#### What to do:
Everything from the line containing "1066x436 pixels. At" through the end of the entries should be output exactly; nothing before it is wanted.

#### Input data:
──────

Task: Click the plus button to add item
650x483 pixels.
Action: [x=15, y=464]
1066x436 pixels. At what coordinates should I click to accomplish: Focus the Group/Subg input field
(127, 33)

──────

#### Solution for this task:
1066x436 pixels. At what coordinates should I click to accomplish: Focus the Group/Subg input field
(127, 33)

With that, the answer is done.